The temptation, then, is to assume "Abilene" dissolved in 31 or 32. And something similar to this does seem to be apparent but it could have been sooner, especially considering there had been no Roman Governor in Syria for a decade to that point! Clearly, we can only imagine whether Lysanias was still tetrarch up to that point, and what kind of personal circumstances he might have felt in conjunction with this supposed dissolution. So without evidence or at least solid reasoning in support of any particular conclusion, I've got no cause or need for going any further. It just doesn't matter in any significant way.
This is unfortunate, because Jesus passed through (or at least very near) Abilene right about that time.
According to both Cheney AND Hoehner's chronologies, it was early in 32 AD when the Lord took his disciples on a tour outside North Galilee. Scholars have suggested different routes, and one of the likely paths would have taken Jesus right through the Lebanon valley and around Mount Hermon... through Abilene.
Again, I won't be inventing things. If there were some other data here, I'd be more likely to speculate.

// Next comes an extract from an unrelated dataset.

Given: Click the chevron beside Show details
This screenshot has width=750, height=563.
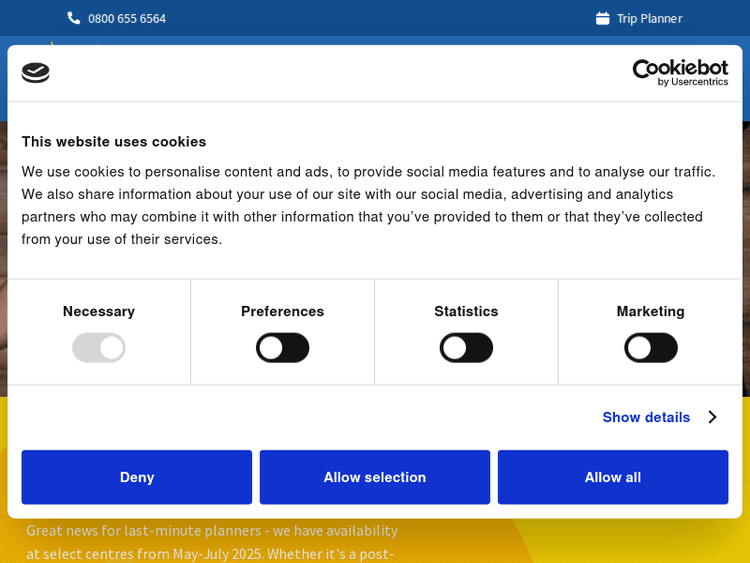Looking at the screenshot, I should coord(712,417).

I still say the Gospels' claims of a census are grounds that demand reconstructing a plausible scenario for it, from 9 BC, thru 8 BC, into 7 BC. But there are no claims or extra details allowing/requiring me to reconstruct any details of Abilene in 32 AD. (Gladly. And sadly.)

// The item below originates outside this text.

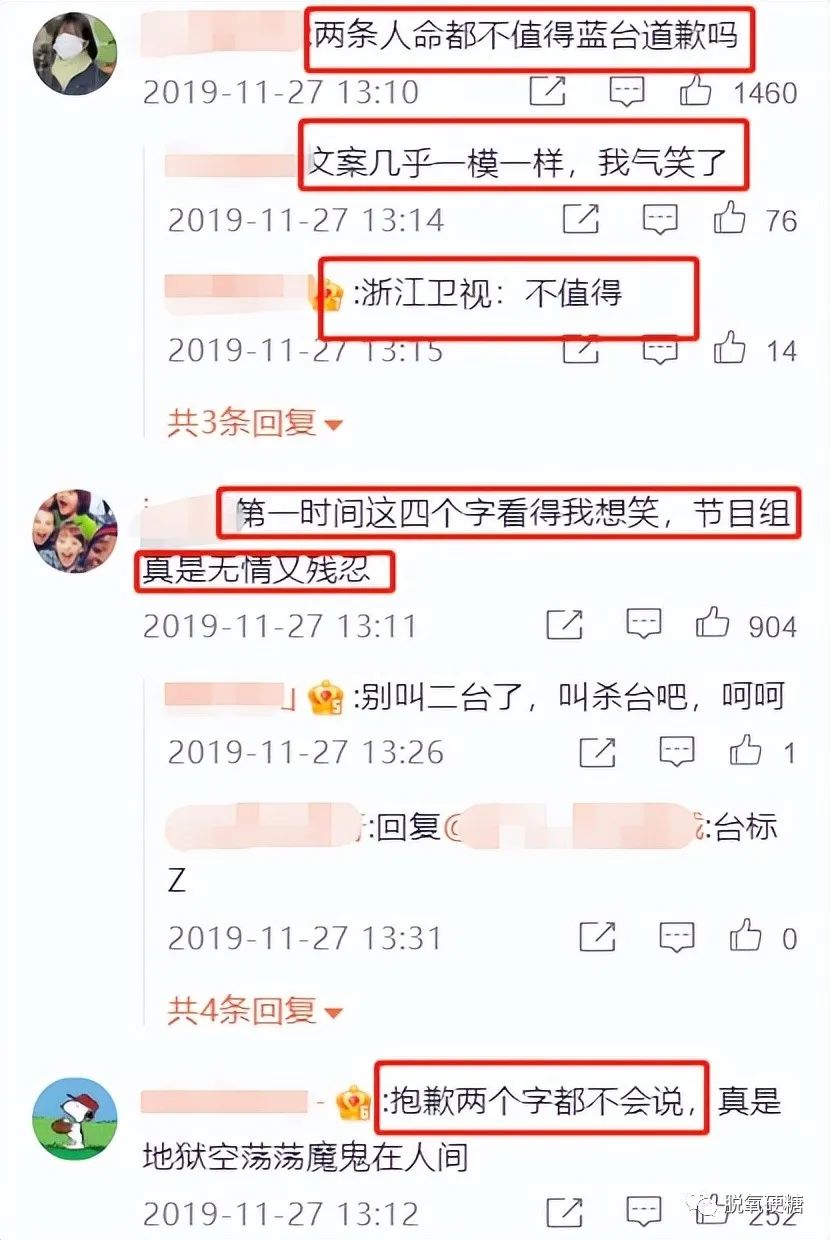The width and height of the screenshot is (830, 1240).
Task: Share the comment posted at 13:11
Action: (x=565, y=625)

Whether or not Jesus walked through Abilene in early 32, or passed just south of it... Whether or not the tetrarchy of Lysanias actually dissolved in 32 AD or some time before then... Whether or not Lysanias himself was related to the line of Zenodorus, as his name suggests... Whether or not Jesus' travels in 32 were impacted (or enabled) by the political situation (or void) in the Lebanese region formerly known as Ituraea... Regardless of all that, the most I can/will say about Jesus and Abilene is probably going to be something like this:
In early 32 AD, Jesus and his disciples toured the lands north of Galilee, around the territory of Tyre and Sidon, from the Sea to Mount Hermon. In mid 32 AD, C. Pomponius Flaccus had to settle a territory dispute between Damascus and Sidon. As it happened, these were the same regions Jesus had just been through a few months before. (And then a footnote will mention that the dispute likely involved the lands formerly known as Abilene, which probably indicates that the tetrarchy of Lysanias had ended somehow in the previous three years, due to unknown circumstances.)

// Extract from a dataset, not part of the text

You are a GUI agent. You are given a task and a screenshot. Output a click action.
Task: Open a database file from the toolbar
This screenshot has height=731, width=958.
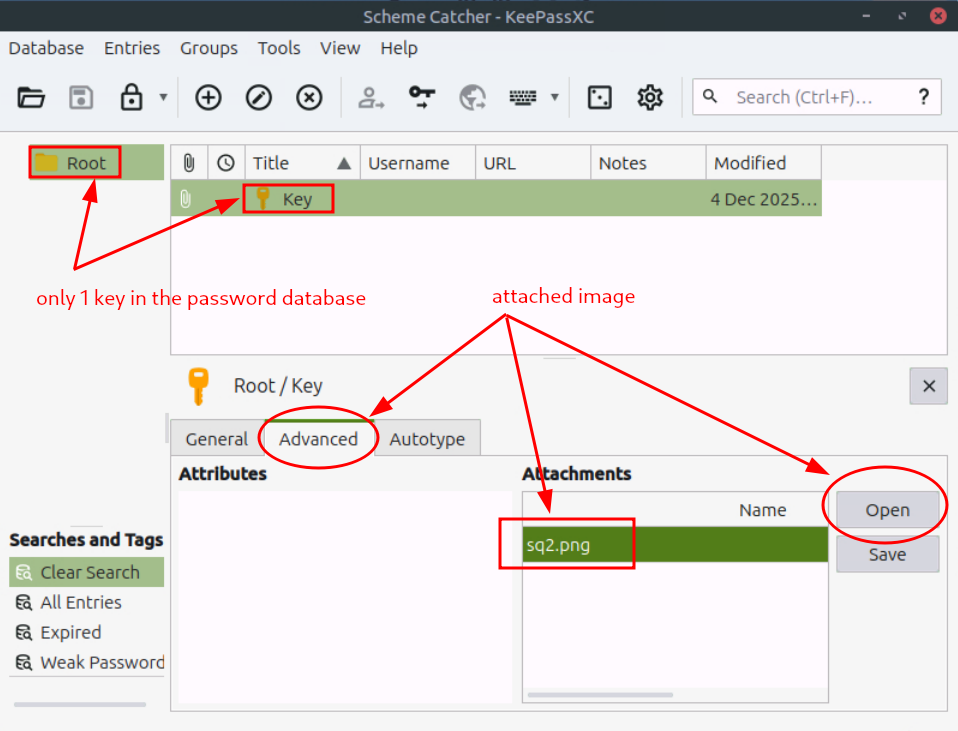point(31,97)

I wish I could say more. I always love finding extra details. But I'm not inventing stuff. I'm just putting big puzzle pieces together. I'm only filling in blanks that absolutely need and deserve to be filled in. There will be disclaimers that talk about lack of certainty on specific issues. But the task is to put together one plausible reconstruction of everything we CAN say did happen and/or most likely happened. Abilene just isn't solid enough to say much more about than I've said here. Sadly.
And now I have a point.
I'd LIKE to find something about Lysanias to support my view of Eastern Rulers under Tiberius. I'd LIKE to find something in the dissolution of Abilene to support the idea that Herod Antipas was getting just a bit more nervous about Roman annexation of eastern lands leading up to the time of the crucifixion. Gee, I'd LIKE to find anything about Abilene OR Lysanias that would connect with ANYTHING in 32 AD, if not previous and future years as well. I'd LIKE that. But it doesn't look like-ly. And though I don't get bonus points for admitting what I totally have to admit anyway, I'm just saying it.
And that's the whole reason I made this post.